La Cassazione: sì ai buoni pasto per tutti i dipendenti della Asl 

La Suprema corte sposa la tesi del sindacato infermieri Nursind, bocciata in primo e secondo grado Ora si apre un tavolo con l’azienda sanitaria, che rischia una stangata di milioni anche sul pregresso

TERAMO. Tutti i dipendenti della Asl di Teramo che svolgono un'attività lavorativa superiore alle sei ore giornaliere hanno diritto ai buoni pasto. Lo dice la Corte di cassazione con una sentenza che ribalta i due precedenti gradi di giudizio e che, nel riconoscere un diritto, sana anche una sorta di discriminazione: i buoni pasto, infatti, ad oggi sono previsti solo per i dipendenti dell'area tecnico-amministrativa dell'azienda sanitaria teramana impegnati nei rientri pomeridiani. Adesso, però, le cose sono destinate a cambiare e per la Asl si apre una fase delicatissima che potrebbe pesare enormemente sul bilancio, con una stangata economica milionaria per i buoni non concessi in passato.
LA SENTENZA. La pronuncia della Suprema corte è figlia di una lunga battaglia condotta dal Nursind di Teramo, il sindacato delle professioni infermieristiche, che ha avviato l'azione legale nel 2015, affiancando una propria iscritta, nella convinzione che la mensa (o in alternativa i buoni pasto) fosse un diritto per gli infermieri e per tutti i dipendenti della Asl. I giudici del lavoro di Teramo e poi quelli d'appello dell'Aquila hanno bocciato le richieste del Nursind che, però, non si è arreso rivolgendosi alla Cassazione. Qui il ricorso è stato accolto: la sentenza di secondo grado è stata cassata con rinvio alla Corte dell'Aquila per la nuova formulazione sulla base della pronuncia suprema. Una vittoria che, da un punto di vista legale, porta la firma delle avvocate Mira De Zolt e Simona Mazzilli che hanno assistito l'infermiera ricorrente e il Nursind per l'intero iter processuale.

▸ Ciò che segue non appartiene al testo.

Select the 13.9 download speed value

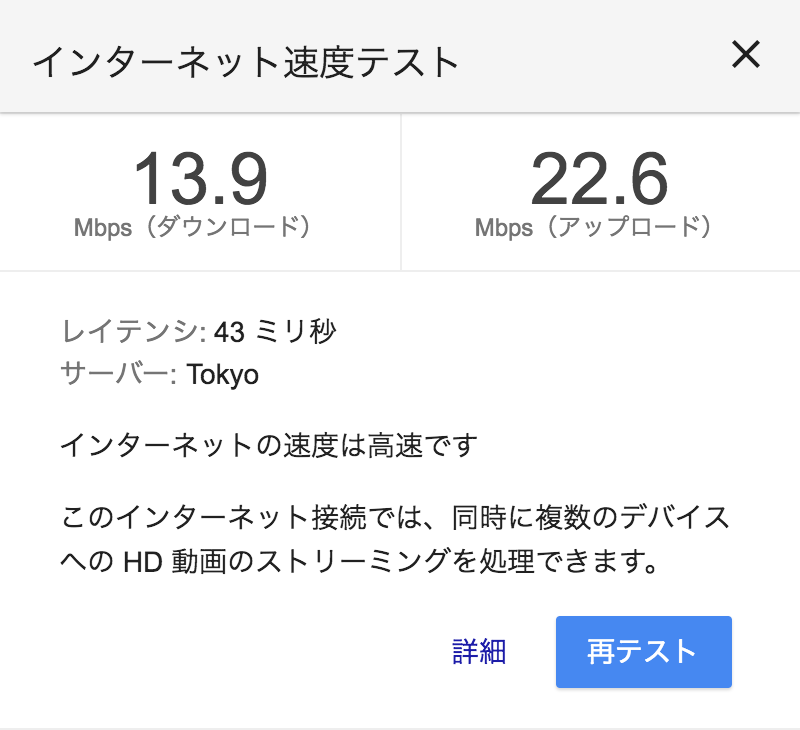point(201,179)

IL NURSIND. Il sindacato ieri nel corso di una conferenza stampa ha espresso forte soddisfazione per il risultato ottenuto: «Possiamo dire finalmente che avevamo ragione noi, che la nostra interpretazione del contratto è sempre stata corretta: i buoni pasto sono un diritto per tutti i dipendenti Asl», ha detto il segretario provinciale del Nursind Giuseppe De Zolt che, affiancato dal collega Alessio Febo, ha ripercorso le tappe giudiziarie della battaglia legale che avrà ricadute positive per i lavoratori ma pesanti per la Asl, che aveva istituito il servizio mensa sin dal 1998 per una parte dei dipendenti. L'azienda ora dovrà recepire la pronuncia dei giudici e potrebbe vedersi costretta a pagare milioni e milioni di euro di buoni pasto non versati in passato a chi ne aveva diritto. Difficile fare una stima, ma ciò che è certo è che a stretto giro si aprirà un tavolo di confronto fra Asl e Nursind proprio per trovare un accordo su come sanare le mancanze del passato e pianificare l'estensione dei buoni pasto per il futuro. «Per noi oggi è un vero orgoglio comunicare questa vittoria dopo otto lunghi anni. Siamo soddisfatti anche perché dopo due sconfitte, in primo e secondo grado, non era facile continuare a crederci: noi però siamo andati avanti con convinzione, col sostegno dei nostri legali e dei nostri iscritti ai quali va un sentito ringraziamento. Adesso si avvierà un dialogo con la Asl per far sì che si proceda col riconoscimento del diritto alla mensa», ha aggiunto il segretario De Zolt. La vittoria incassata sui buoni pasto segue di qualche anno quella, altrettanto importante e complessa, condotta sempre dal Nursind sul riconoscimento del diritto a “vestizione e svestizione” degli infermieri in orario di servizio.
LA ASL. Alla richiesta del Centro di dire la propria, la direzione strategica della Asl ha risposto in modo stringato: «Prendiamo atto della sentenza, verificheremo la situazione e poi decideremo di conseguenza».